E, como se dest'arte não ficasse ainda bem assinalada a intangibilidade do pacto em face ao arbítrio régio, e houvesse necessidade de alargar o domínio que o rei não pode perturbar, o nosso jurisconsulto Villa Real diria que «_no es del poder del Principe, el variar las leyes, ó los privilegios de un Reyno; pues aunque por la força coactiva, no esten sugetos, alas leys, lo estan siempre por la directiva; y no se llaman absolutos, sino los que son tiranos. Como no obedecen a la raçon, siguen solo las leys de su Voluntad_...»
Porquê resguardadas as _leis_ e _privilégios_?
Porque o pacto constituem-no não apenas as leis solenemente estabelecidas por _fundamentais_, mas tambêm os _fóros_ e _liberdades, privilegios e graças_ ganhas por direito antiquissimo, e que, nem por não serem guardadas em leis como as acima, deixavam de ser consideradas como _direito inviolável_ do reino, e a que o rei, na época que estudo, devia jurar guarda antes de ser aclamado e jurado: «..._Isto he, o que significa fazerem os Reys primeyro juramento aos povos de lhes goardarem seus foros, usos, e costumes, de lhes administrar justiça, e de pois se obrigarem esses povos per juramento a lhes obedecer e goardar fidelidade_...» (João Pinto Ribeiro, _Usurpação_, pág. 42 v. e 43).

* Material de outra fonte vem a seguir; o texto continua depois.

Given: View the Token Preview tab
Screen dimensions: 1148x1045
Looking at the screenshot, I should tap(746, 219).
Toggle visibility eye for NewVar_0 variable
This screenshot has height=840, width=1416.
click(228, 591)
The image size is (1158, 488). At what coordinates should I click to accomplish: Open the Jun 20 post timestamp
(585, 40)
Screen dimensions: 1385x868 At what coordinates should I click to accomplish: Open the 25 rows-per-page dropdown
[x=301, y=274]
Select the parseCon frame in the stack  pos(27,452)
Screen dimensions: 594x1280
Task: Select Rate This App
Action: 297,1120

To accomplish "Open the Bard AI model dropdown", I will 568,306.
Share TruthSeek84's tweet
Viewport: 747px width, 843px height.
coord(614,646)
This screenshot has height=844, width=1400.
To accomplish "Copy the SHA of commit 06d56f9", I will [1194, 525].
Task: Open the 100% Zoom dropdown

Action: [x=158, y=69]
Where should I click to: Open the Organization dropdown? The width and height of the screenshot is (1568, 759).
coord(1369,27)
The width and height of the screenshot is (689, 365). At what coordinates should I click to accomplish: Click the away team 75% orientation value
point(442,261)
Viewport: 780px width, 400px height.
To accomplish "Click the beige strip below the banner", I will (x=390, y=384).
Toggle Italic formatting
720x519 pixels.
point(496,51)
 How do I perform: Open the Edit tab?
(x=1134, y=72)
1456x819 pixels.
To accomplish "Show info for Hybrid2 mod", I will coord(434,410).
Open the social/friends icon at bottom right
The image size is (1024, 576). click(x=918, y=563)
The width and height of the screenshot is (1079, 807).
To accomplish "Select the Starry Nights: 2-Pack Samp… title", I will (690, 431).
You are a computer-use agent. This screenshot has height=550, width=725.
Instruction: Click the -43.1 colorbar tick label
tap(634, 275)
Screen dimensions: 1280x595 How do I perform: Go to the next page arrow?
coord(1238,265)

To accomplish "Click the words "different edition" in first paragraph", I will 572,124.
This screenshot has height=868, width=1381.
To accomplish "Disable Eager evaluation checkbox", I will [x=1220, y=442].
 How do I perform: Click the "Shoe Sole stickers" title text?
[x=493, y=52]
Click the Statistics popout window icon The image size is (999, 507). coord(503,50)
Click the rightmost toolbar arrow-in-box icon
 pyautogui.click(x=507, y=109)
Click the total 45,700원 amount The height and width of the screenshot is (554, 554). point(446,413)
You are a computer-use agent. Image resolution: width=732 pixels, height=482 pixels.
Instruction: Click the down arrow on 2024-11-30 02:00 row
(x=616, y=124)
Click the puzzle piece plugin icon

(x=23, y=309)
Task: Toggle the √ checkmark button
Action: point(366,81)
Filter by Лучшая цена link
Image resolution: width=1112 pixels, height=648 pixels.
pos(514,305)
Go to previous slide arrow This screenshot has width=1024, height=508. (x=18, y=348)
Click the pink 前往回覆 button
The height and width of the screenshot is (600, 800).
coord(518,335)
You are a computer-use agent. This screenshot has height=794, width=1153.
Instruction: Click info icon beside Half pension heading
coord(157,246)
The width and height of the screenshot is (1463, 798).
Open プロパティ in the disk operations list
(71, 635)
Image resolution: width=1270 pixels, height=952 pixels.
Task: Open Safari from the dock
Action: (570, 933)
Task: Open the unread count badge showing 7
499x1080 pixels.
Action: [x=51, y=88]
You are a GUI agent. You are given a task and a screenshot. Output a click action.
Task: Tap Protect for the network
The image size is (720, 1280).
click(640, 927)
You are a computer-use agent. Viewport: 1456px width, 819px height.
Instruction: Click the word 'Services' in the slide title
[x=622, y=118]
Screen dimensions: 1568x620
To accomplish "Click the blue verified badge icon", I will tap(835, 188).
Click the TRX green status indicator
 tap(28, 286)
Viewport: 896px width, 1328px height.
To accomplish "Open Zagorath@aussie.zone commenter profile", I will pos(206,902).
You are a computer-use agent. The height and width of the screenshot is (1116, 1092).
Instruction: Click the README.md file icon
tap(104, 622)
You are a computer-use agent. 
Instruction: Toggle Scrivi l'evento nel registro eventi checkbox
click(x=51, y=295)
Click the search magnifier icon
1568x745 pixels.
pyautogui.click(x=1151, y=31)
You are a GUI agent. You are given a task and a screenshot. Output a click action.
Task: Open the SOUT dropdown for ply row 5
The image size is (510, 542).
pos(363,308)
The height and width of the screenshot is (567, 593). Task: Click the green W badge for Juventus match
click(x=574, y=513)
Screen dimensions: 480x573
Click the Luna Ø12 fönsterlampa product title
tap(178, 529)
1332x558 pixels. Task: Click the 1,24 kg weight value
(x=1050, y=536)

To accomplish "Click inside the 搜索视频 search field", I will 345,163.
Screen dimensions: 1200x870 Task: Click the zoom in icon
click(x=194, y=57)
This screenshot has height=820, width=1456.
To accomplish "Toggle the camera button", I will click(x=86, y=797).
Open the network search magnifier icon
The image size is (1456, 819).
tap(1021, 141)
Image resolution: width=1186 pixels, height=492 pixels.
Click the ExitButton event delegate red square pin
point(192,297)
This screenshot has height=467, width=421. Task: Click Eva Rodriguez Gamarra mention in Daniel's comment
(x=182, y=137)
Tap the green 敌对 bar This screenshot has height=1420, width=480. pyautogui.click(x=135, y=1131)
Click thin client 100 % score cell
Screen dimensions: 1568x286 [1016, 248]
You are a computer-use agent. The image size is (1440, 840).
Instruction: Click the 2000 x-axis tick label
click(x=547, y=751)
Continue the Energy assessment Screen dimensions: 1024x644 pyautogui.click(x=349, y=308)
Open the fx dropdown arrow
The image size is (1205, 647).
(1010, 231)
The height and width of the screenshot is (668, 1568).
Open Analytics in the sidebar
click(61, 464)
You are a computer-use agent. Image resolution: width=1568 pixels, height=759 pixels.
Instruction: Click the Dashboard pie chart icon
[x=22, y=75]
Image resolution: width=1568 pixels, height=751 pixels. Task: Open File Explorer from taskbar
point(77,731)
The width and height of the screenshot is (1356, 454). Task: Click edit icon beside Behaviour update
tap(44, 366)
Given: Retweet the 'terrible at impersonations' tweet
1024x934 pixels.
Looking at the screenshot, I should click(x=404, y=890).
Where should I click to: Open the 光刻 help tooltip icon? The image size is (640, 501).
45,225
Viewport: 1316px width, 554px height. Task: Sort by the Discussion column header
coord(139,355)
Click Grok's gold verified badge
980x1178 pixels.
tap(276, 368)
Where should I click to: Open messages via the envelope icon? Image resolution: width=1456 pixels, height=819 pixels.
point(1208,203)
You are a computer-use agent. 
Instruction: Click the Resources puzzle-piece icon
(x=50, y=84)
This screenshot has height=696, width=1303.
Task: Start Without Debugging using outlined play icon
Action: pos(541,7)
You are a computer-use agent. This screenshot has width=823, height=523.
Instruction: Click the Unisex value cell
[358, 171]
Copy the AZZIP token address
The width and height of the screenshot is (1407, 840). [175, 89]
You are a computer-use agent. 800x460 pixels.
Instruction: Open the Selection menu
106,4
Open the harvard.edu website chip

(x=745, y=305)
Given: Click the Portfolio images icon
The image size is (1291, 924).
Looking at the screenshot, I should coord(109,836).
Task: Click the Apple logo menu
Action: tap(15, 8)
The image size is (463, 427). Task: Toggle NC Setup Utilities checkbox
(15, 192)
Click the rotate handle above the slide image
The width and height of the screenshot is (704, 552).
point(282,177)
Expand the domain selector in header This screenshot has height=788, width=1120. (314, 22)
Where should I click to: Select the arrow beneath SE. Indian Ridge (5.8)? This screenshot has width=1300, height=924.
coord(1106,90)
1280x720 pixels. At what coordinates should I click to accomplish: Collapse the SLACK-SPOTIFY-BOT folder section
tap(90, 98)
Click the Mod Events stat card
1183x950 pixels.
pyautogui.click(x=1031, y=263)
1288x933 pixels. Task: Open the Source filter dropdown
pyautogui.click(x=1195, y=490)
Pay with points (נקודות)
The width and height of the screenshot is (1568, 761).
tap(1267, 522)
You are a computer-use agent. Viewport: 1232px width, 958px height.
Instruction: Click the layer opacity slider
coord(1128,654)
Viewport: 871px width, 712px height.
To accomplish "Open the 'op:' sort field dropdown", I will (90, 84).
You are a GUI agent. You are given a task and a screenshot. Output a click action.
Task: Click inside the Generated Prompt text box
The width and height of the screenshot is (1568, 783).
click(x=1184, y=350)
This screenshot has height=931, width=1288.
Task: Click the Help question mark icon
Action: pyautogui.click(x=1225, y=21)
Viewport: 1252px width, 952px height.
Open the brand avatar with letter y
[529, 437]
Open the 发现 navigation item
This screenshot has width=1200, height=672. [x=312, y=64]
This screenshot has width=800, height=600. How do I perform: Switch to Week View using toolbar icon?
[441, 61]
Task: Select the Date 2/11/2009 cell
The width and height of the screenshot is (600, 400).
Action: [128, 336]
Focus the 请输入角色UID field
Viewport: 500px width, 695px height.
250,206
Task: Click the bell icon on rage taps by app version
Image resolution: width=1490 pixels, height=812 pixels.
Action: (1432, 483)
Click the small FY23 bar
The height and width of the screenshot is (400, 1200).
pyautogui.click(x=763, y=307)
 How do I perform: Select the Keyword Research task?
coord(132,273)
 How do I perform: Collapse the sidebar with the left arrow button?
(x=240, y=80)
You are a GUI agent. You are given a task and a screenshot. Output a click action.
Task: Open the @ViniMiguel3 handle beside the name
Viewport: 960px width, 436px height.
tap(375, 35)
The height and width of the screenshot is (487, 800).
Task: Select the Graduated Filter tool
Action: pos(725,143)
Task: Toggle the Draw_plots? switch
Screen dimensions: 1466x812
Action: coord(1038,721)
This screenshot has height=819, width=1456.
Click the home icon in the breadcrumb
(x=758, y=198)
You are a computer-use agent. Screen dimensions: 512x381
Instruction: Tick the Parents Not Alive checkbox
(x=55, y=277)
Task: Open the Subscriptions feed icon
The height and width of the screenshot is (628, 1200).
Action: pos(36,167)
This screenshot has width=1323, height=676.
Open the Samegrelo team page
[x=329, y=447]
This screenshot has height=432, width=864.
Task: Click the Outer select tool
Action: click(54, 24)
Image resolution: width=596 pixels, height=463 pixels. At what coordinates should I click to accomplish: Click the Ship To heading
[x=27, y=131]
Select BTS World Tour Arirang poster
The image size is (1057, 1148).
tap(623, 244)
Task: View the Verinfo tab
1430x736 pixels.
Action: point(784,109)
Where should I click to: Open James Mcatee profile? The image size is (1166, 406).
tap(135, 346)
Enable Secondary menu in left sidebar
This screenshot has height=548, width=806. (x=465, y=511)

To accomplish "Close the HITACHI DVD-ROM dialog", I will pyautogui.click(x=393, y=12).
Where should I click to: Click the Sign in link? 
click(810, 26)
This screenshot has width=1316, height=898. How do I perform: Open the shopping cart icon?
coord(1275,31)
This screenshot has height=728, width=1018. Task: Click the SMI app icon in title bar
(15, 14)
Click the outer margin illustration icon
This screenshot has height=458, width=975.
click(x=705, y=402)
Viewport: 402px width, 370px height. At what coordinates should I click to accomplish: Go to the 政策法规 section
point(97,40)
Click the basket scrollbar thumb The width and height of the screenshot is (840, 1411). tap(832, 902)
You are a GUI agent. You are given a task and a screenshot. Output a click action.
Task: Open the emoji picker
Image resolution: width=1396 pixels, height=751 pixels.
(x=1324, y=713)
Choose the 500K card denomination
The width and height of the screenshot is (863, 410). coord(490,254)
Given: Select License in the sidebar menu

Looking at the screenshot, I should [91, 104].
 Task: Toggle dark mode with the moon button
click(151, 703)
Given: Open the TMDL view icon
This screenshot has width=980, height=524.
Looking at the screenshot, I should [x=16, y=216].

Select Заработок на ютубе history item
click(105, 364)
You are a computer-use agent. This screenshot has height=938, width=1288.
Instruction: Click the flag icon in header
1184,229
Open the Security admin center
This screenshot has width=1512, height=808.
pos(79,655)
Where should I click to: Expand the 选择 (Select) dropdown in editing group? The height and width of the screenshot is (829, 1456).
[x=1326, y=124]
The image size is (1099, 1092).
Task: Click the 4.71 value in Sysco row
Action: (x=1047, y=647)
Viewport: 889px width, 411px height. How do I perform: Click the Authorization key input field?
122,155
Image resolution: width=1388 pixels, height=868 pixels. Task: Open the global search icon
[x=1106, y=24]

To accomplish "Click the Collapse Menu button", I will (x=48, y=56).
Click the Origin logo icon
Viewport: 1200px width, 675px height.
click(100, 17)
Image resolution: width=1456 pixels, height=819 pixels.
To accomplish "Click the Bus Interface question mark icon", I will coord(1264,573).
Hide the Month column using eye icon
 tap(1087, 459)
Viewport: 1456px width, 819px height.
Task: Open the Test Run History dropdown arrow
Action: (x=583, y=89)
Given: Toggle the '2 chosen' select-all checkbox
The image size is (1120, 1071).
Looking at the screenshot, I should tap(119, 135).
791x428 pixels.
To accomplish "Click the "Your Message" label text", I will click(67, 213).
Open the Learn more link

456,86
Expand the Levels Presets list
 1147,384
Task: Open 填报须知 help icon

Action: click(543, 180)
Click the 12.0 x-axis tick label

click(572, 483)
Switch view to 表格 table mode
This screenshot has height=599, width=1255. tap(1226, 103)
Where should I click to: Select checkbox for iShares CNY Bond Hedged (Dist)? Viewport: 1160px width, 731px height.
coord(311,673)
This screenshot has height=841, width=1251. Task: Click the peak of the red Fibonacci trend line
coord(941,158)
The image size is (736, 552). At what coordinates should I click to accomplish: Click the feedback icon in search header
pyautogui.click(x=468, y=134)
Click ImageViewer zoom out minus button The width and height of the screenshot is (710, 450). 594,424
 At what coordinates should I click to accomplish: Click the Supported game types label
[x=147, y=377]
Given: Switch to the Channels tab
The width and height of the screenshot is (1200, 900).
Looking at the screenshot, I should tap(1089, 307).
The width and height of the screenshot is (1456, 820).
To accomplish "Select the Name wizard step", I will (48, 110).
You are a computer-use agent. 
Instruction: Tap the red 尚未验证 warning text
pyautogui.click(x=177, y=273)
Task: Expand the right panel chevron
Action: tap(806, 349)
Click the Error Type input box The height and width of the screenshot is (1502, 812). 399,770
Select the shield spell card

João Pinto Ribeiro presentia assim a lei de 12 de abril de 1642 pela qual D. João IV, deferindo aos capítulos 1 e 35 dos estados eclesiástico e da nobreza das côrtes de 1641 _determinava que os reis_ que nos reinos houvessem de suceder «_jurassem, (antes de serem levantados,) todos os privilegios, liberdades, foros, graças, e costumes, que os Reys seus predecessores lhes concederam e juraram_...» Mas a lei não bastára, parece, e para que todos «_os Vassallos... possam pedir aos Reys meus sucessores o juramento da confirmação das graças e privilegios, antes de entrarem na sucessão_» mandava passar o alvará de 9 de setembro de 1647, renovando a determinação da lei e prevenindo que «_fazendo elles, ou algum delles o contrario (que não creio nem espero), serão malditos da maldição de Nosso Senhor, e de Nossa Senhora, e dos Apostolos, e da Corte Celestial, e da minha, que nunca cresção, prosperem, nem vão adiante_...»
Não o devem: mas se os Reis faltarem ao _pacto_ ou o atingirem--que se seguirá daí? Ha de obedecer-se ao rei que violou o pacto? Unanimes, os teoristas da restauração resolvem-se pela negativa. Por quê?